● Tujuan Tugas 1: Ringkaslah kutipan tentang kaidah kemudaratan ini dalam dua kalimat.
● Tujuan Tugas 2: Tolong tuliskan bagian berikutnya dari kutipan tentang kaidah kemudaratan, mulai setelah kalimat terakhirnya.

● Kutipan Teks:
#####
Namun, jika terkait dengan kemudaratan umum (bahaya sosial), maka di sini tidak lagi dilihat apakah penyebab bahaya tersebut terlebih dahulu ada atau baru, tetapi dalam keadaan apa pun bahaya ini harus dihilangkan. Contoh,barang siapa membangun tenda besar ditengah jalan umum atau membangun jembatan yang mempersulit arus lalu lintas, maka ia dapat diperintahkan untuk menghancurkannya, meskipun memakan waktu yang lama.
Dapat diperhatikan dalam segala kondisi, bahwa penerapan kaidah ini pada sejumlah kasus yang telah tersebut di atas maupun kasus-kasus lain yang termasuk dalam kategorinya selalu memperhatikan kaidah-kaidah sebagai berikut:
a.                  الضررلا يزال باالضررسواء كان عامااوخاصا(Mudarat tidak dapat dihilangkan oleh  mudarat lainnya baik yang bersifat umum maupun terbatas).

b.                  يتحمل الضرر الخاص لاجل دفع الضرر العام (Mudarat yang bersifat terbatas harus ditanggung demi mencegah mudarat yang bersifat umum). Misalnya, pembunuhan perempuan dan anak-anak muslim di dalam kondisi perang apabila mereka dijadikan tameng oleh pihak musuh, pembatasan bahkan pencabutan wewenang seorang dokter yang tidak cakap yang dapat mengakibatkan malpraktik dan membahayakan orang banyak, serta penghancuran dinding yang menjorok kedalam umum yang membahayakan lalu lintas jika tidak segera direnovasi, sebab setiap factor banyak harus dihilangkan atau dihapuskan. Begitu pula penjualan paksa barang milik monopoli yang menolak menjualnya sementara orang-orsng sangat membutuhkannya, dan masih banyak lagi contoh yang lain.

c.                  يرتكب اخف الضررين  (Diambil mudarat yang lebih ringan di antara dua mudarat). Artinya, apabila suatu perkara atau tindakan menyebabkan suatu bahaya yang tidak dapat dihilangkan kecuali dengan satu tindakan bahaya lainnya dan salah satu dari kedua bahaya tersebutlebih besar daripada yang lainnya, maka bahaya yang lebih besar dihilangkan dengan yang lebih kecil. Namun, apabila tindakan tersebut mendatangkan akibat yang lebih besar, maka tidak boleh dilakukan.
#####
● Data Tersedia:
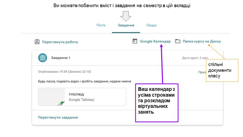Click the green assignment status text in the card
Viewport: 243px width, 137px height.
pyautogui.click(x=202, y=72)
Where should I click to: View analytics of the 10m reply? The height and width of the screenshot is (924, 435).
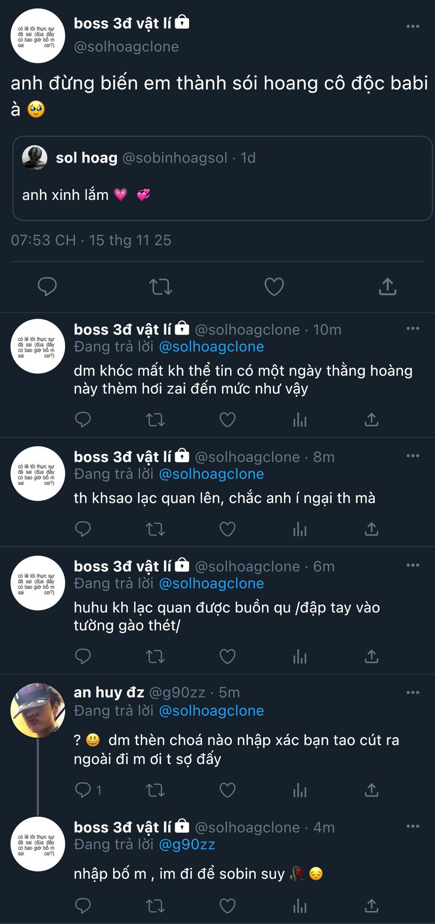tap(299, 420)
#####
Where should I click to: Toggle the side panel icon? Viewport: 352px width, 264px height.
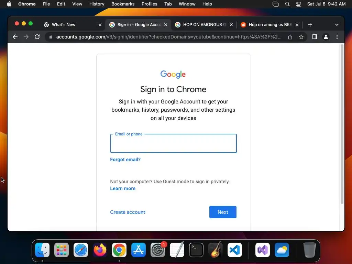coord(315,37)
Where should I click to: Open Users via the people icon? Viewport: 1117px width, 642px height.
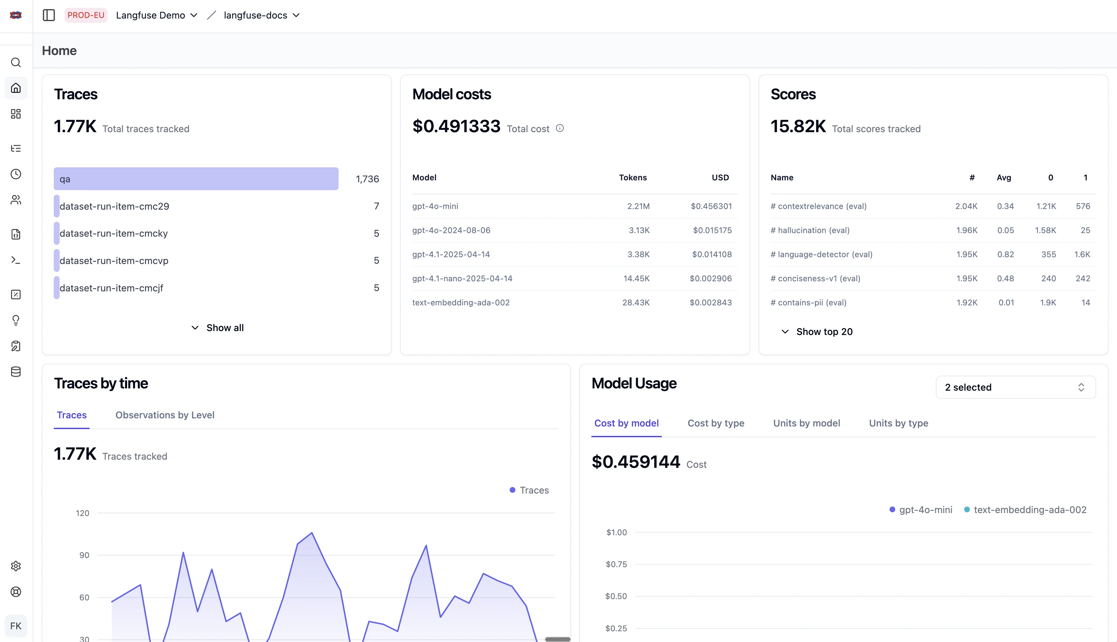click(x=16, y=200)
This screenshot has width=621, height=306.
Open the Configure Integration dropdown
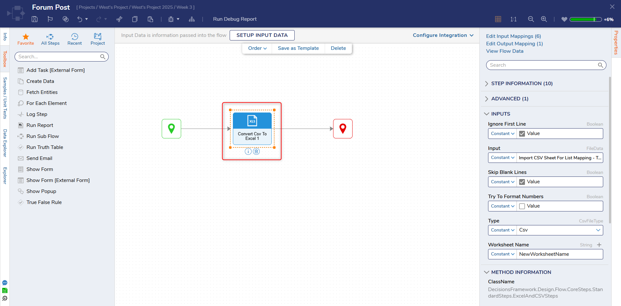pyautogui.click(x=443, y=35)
#####
● Jawaban 1: Bahaya yang bersifat umum harus dihilangkan dalam keadaan apa pun, tanpa melihat apakah penyebabnya sudah ada lebih dahulu atau baru, misalnya tenda besar di tengah jalan umum yang pembangunnya dapat diperintahkan untuk menghancurkannya. Penerapan kaidah ini selalu memperhatikan bahwa mudarat tidak dapat dihilangkan dengan mudarat lain, bahwa mudarat yang terbatas harus ditanggung demi mencegah mudarat yang umum, dan bahwa di antara dua mudarat diambil yang lebih ringan.

● Jawaban 2:
Dari kaidah ini lebih lanjut lahir sejumlah kaidah turunan dalam persoalan-persoalan mikro, antara lain: diperbolehkan memenjarakan seorang ayah jika ia menolak memberikan nafkah kepada anaknya, namun si ayah tidak dapat dipenjara jika ia terlilit utang pada anaknya dalam hal selain nafkah.hal itu dikarenakan penolakannya untuk memberi nafkah kepada anaknya akan mengakibatkan kematian si anak, dan ini jelas merupakan bahaya yang lebih besar daripada kerugian memenjarakannya, sehingga bahaya tersebut dapat dihilangkan dengannya.
Contoh lainnya,apabila seseorang mengambil kayu atau besi milik orang lain, kemudian menggunakannya untuk embangun rumahnya, sehingga tidak mungkin mengambilnya kecuali dengan menghancurkan bangunan. Jika nilai bangunan lebih besar dari nilai barang hasil ghashab (merampas) maka ia harus dengan yang senilai. Namun, jika lebih rendah maka pemilik barang yang diambil berhak menuntut pencabutannya kembali barangnya dari bangunan tersebut atau menuntut ganti rugi pada peng-ghashab (perampas).
Contoh berikutnya dari kaidah ini adalah kebolehan membedah perut mayat seorang perempuan untuk mengeluarkan bayi yang dikandungnya apabila ada kemungkinan bayi tersebut masih hidup.
d.                   درءالمفاسد مقد م علي جلب المصالح(Menolak kerusakan lebih diutamakan daripada menarik kemaslahatan).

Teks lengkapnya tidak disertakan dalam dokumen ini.